European Dataverse Workshop @ Tromso

Trainer: Stefan Kasberger from [AUSSDA - The Austrian Social Science Data Archive](https://aussda.at).
[GitHub Repository](https://github.com/AUSSDA/european-dataverse-workshop-tromso)

* [pyDataverse](https://github.com/AUSSDA/pyDataverse) ([develop](https://github.com/AUSSDA/pyDataverse/tree/develop))

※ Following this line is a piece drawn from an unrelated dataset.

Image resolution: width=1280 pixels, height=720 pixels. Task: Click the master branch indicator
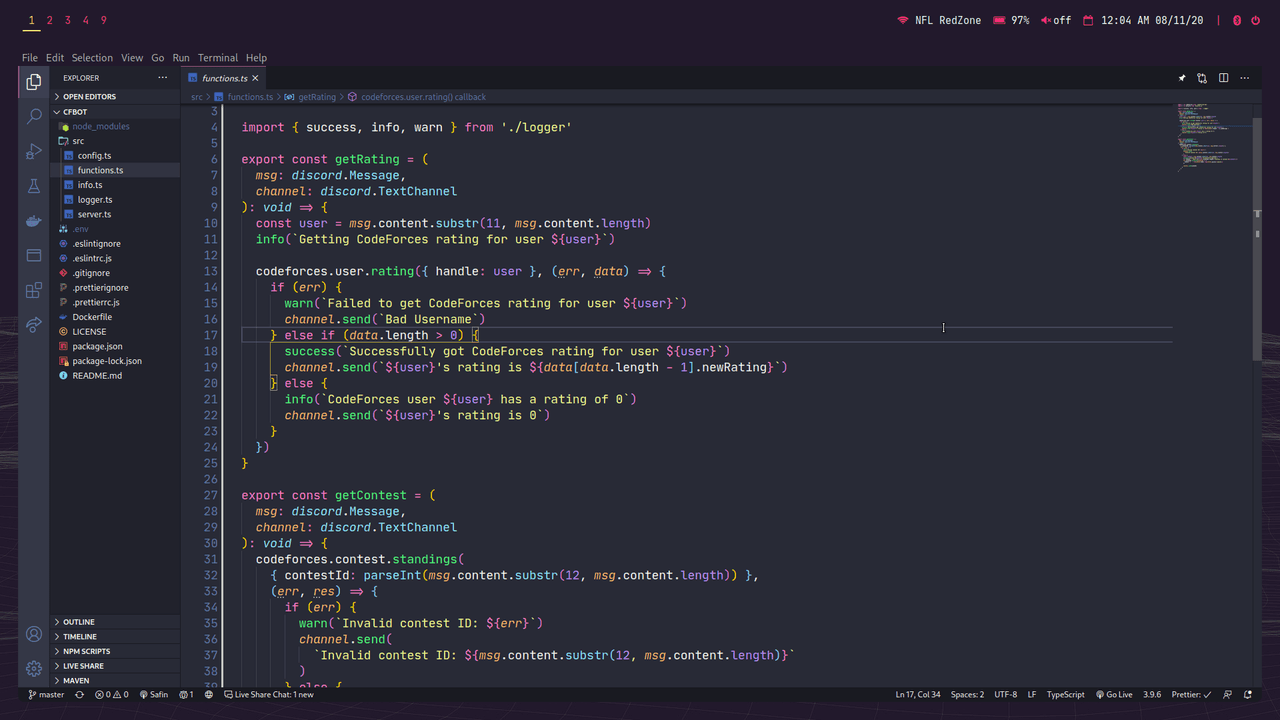45,694
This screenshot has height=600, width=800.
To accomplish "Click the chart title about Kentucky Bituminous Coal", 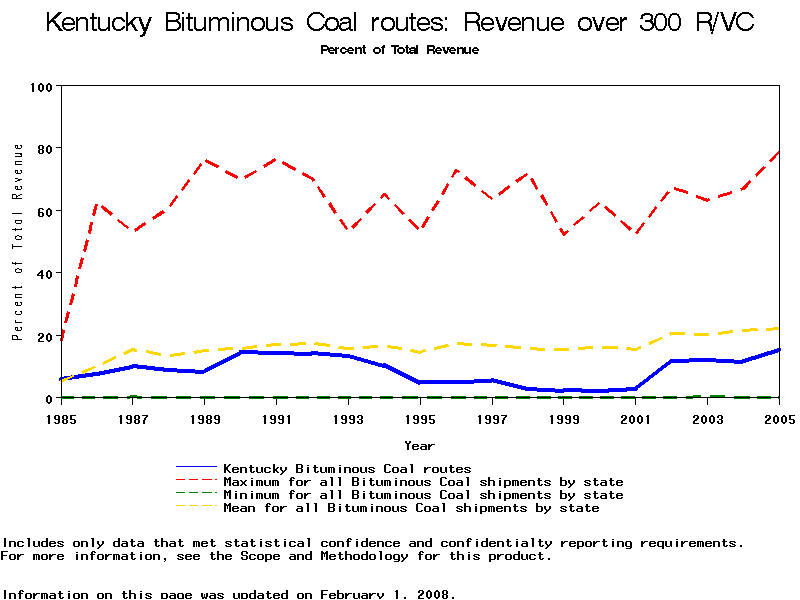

[Documentation Dataverse API](http://guides.dataverse.org/en/latest/api/index.html). pyDataverse mostly uses the native API.

## Overview

What we will do:

* Get a short introduction into the idea of pyDataverse (DONE)
* Prepare the environment for the data migration:
  * Get and run docker container for Jupyter Notebook
  * Install pyDataverse
  * Get pyDataverse templates for Datasets and Datafiles
* Explain the pyDataverse templates and its usage
* Import the data from the pyDataverse templates into pyDataverse
* Upload the data via the API to our Dataverse



## Introduction pyDataverse

See the [slides](https://github.com/AUSSDA/european-dataverse-workshop-tromso/presentation.pdf).

## Preparations

Open your local terminal.

SCREENSHOT
Empty Shell

Download and start Docker container for Jupyter notebook ([jupyter/datascience-notebook](https://hub.docker.com/r/jupyter/datascience-notebook)).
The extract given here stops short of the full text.